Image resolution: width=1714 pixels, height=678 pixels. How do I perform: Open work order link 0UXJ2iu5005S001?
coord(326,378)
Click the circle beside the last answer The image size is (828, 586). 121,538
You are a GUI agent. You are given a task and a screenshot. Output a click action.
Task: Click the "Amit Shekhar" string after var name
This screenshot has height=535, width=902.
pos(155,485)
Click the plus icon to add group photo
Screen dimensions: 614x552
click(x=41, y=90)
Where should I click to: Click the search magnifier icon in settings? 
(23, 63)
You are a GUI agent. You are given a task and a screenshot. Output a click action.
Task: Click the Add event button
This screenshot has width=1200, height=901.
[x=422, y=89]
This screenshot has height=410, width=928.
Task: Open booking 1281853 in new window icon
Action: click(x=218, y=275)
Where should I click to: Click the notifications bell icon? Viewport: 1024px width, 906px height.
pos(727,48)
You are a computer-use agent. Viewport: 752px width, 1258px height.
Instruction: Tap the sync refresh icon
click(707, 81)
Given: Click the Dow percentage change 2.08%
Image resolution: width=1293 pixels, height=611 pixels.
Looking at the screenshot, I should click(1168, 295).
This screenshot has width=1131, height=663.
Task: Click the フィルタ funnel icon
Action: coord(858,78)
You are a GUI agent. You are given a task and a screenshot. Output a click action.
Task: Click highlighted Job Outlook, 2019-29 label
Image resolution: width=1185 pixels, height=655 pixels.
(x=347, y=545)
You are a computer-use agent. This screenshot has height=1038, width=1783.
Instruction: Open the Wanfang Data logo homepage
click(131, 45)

---+---

(PROBLEM TO SOLVE)
Find how many lines in the entries above have the string "computer" and report only that number.

(ANSWER TO THIS PROBLEM)
2